* [Task material]:
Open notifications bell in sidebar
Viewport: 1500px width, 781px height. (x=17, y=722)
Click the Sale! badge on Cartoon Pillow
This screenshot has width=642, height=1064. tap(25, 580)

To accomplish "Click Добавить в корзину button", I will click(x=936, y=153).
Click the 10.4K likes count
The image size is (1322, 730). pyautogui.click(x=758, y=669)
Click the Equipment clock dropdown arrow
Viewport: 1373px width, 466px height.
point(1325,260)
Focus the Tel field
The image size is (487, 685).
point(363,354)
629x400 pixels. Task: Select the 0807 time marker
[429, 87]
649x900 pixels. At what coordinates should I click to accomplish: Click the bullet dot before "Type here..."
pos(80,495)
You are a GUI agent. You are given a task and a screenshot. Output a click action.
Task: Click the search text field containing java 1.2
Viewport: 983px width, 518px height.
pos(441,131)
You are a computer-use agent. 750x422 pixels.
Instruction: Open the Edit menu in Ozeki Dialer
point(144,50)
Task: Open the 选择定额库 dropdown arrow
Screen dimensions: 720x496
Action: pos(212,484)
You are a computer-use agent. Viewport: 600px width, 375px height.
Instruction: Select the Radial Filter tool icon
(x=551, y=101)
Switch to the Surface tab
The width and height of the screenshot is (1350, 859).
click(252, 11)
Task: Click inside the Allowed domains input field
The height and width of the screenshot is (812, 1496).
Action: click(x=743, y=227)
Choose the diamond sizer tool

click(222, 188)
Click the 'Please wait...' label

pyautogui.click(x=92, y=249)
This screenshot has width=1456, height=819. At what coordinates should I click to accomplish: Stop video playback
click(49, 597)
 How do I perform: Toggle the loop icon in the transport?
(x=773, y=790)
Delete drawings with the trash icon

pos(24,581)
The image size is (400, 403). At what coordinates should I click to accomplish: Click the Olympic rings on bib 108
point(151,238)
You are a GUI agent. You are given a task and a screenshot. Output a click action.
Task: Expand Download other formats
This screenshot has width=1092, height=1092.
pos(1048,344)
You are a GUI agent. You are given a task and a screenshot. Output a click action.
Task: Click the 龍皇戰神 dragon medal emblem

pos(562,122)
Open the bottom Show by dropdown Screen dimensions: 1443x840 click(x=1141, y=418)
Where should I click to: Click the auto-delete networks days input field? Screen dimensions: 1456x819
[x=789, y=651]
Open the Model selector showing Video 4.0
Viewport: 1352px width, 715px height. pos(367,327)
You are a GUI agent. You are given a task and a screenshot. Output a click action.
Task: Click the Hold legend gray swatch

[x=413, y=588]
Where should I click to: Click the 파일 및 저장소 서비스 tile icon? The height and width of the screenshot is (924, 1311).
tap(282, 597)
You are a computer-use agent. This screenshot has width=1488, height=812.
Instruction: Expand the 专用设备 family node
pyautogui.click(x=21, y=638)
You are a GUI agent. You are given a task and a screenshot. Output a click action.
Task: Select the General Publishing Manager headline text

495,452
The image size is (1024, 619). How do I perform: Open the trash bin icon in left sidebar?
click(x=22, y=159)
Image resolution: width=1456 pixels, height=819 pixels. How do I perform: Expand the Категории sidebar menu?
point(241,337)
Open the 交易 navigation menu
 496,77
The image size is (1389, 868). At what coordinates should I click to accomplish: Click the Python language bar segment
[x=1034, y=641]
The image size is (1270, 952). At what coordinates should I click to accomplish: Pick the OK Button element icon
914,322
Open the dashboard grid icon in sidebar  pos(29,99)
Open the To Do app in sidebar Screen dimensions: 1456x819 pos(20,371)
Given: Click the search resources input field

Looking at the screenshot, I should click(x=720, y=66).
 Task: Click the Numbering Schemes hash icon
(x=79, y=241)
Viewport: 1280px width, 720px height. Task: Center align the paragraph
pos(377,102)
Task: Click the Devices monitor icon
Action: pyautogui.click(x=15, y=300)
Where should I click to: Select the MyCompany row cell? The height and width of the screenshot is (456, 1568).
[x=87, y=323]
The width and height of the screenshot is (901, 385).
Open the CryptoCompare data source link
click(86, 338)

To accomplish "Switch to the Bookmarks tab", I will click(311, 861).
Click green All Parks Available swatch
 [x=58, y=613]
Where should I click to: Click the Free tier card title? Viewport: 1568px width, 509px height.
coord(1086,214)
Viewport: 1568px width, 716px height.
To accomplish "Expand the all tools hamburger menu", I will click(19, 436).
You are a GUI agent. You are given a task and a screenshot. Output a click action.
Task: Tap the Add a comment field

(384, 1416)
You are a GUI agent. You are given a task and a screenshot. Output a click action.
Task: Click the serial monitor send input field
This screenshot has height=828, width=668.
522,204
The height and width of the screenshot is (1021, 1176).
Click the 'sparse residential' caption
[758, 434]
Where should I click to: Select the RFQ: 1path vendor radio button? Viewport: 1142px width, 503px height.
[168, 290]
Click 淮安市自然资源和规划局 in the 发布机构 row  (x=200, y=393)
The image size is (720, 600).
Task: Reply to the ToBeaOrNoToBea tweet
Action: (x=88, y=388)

* [Your task]: Update the listing by replacing every "GUI agent" with "screen agent" and leaving everything else as it is, then give the full listing.

* [Task solution]:
Open notifications bell in sidebar
Viewport: 1500px width, 781px height. (x=17, y=722)
Click the Sale! badge on Cartoon Pillow
This screenshot has width=642, height=1064. tap(25, 580)

To accomplish "Click Добавить в корзину button", I will click(x=936, y=153).
Click the 10.4K likes count
The image size is (1322, 730). pyautogui.click(x=758, y=669)
Click the Equipment clock dropdown arrow
Viewport: 1373px width, 466px height.
point(1325,260)
Focus the Tel field
The image size is (487, 685).
point(363,354)
629x400 pixels. Task: Select the 0807 time marker
[429, 87]
649x900 pixels. At what coordinates should I click to accomplish: Click the bullet dot before "Type here..."
pos(80,495)
You are a screen agent. You are given a task and a screenshot. Output a click action.
Task: Click the search text field containing java 1.2
Viewport: 983px width, 518px height.
pos(441,131)
You are a computer-use agent. 750x422 pixels.
Instruction: Open the Edit menu in Ozeki Dialer
point(144,50)
Task: Open the 选择定额库 dropdown arrow
Screen dimensions: 720x496
Action: pos(212,484)
You are a computer-use agent. Viewport: 600px width, 375px height.
Instruction: Select the Radial Filter tool icon
(x=551, y=101)
Switch to the Surface tab
The width and height of the screenshot is (1350, 859).
click(252, 11)
Task: Click inside the Allowed domains input field
The height and width of the screenshot is (812, 1496).
Action: click(x=743, y=227)
Choose the diamond sizer tool

click(222, 188)
Click the 'Please wait...' label

pyautogui.click(x=92, y=249)
This screenshot has width=1456, height=819. At what coordinates should I click to accomplish: Stop video playback
click(49, 597)
 How do I perform: Toggle the loop icon in the transport?
(x=773, y=790)
Delete drawings with the trash icon

pos(24,581)
The image size is (400, 403). At what coordinates should I click to accomplish: Click the Olympic rings on bib 108
point(151,238)
You are a screen agent. You are given a task and a screenshot. Output a click action.
Task: Expand Download other formats
This screenshot has width=1092, height=1092.
pos(1048,344)
You are a screen agent. You are given a task and a screenshot. Output a click action.
Task: Click the 龍皇戰神 dragon medal emblem

pos(562,122)
Open the bottom Show by dropdown Screen dimensions: 1443x840 click(x=1141, y=418)
Where should I click to: Click the auto-delete networks days input field? Screen dimensions: 1456x819
[x=789, y=651]
Open the Model selector showing Video 4.0
Viewport: 1352px width, 715px height. pos(367,327)
You are a screen agent. You are given a task and a screenshot. Output a click action.
Task: Click the Hold legend gray swatch

[x=413, y=588]
Where should I click to: Click the 파일 및 저장소 서비스 tile icon? The height and width of the screenshot is (924, 1311).
tap(282, 597)
You are a computer-use agent. This screenshot has width=1488, height=812.
Instruction: Expand the 专用设备 family node
pyautogui.click(x=21, y=638)
You are a screen agent. You are given a task and a screenshot. Output a click action.
Task: Select the General Publishing Manager headline text

495,452
The image size is (1024, 619). How do I perform: Open the trash bin icon in left sidebar?
click(x=22, y=159)
Image resolution: width=1456 pixels, height=819 pixels. How do I perform: Expand the Категории sidebar menu?
point(241,337)
Open the 交易 navigation menu
 496,77
The image size is (1389, 868). At what coordinates should I click to accomplish: Click the Python language bar segment
[x=1034, y=641]
The image size is (1270, 952). At what coordinates should I click to accomplish: Pick the OK Button element icon
914,322
Open the dashboard grid icon in sidebar  pos(29,99)
Open the To Do app in sidebar Screen dimensions: 1456x819 pos(20,371)
Given: Click the search resources input field

Looking at the screenshot, I should click(x=720, y=66).
 Task: Click the Numbering Schemes hash icon
(x=79, y=241)
Viewport: 1280px width, 720px height. Task: Center align the paragraph
pos(377,102)
Task: Click the Devices monitor icon
Action: pyautogui.click(x=15, y=300)
Where should I click to: Select the MyCompany row cell? The height and width of the screenshot is (456, 1568).
[x=87, y=323]
The width and height of the screenshot is (901, 385).
Open the CryptoCompare data source link
click(86, 338)

To accomplish "Switch to the Bookmarks tab", I will click(311, 861).
Click green All Parks Available swatch
 [x=58, y=613]
Where should I click to: Click the Free tier card title? Viewport: 1568px width, 509px height.
coord(1086,214)
Viewport: 1568px width, 716px height.
To accomplish "Expand the all tools hamburger menu", I will click(19, 436).
You are a screen agent. You are given a task and a screenshot. Output a click action.
Task: Tap the Add a comment field

(384, 1416)
You are a screen agent. You are given a task and a screenshot. Output a click action.
Task: Click the serial monitor send input field
This screenshot has height=828, width=668.
522,204
The height and width of the screenshot is (1021, 1176).
Click the 'sparse residential' caption
[758, 434]
Where should I click to: Select the RFQ: 1path vendor radio button? Viewport: 1142px width, 503px height.
[168, 290]
Click 淮安市自然资源和规划局 in the 发布机构 row  (x=200, y=393)
The image size is (720, 600).
Task: Reply to the ToBeaOrNoToBea tweet
Action: (x=88, y=388)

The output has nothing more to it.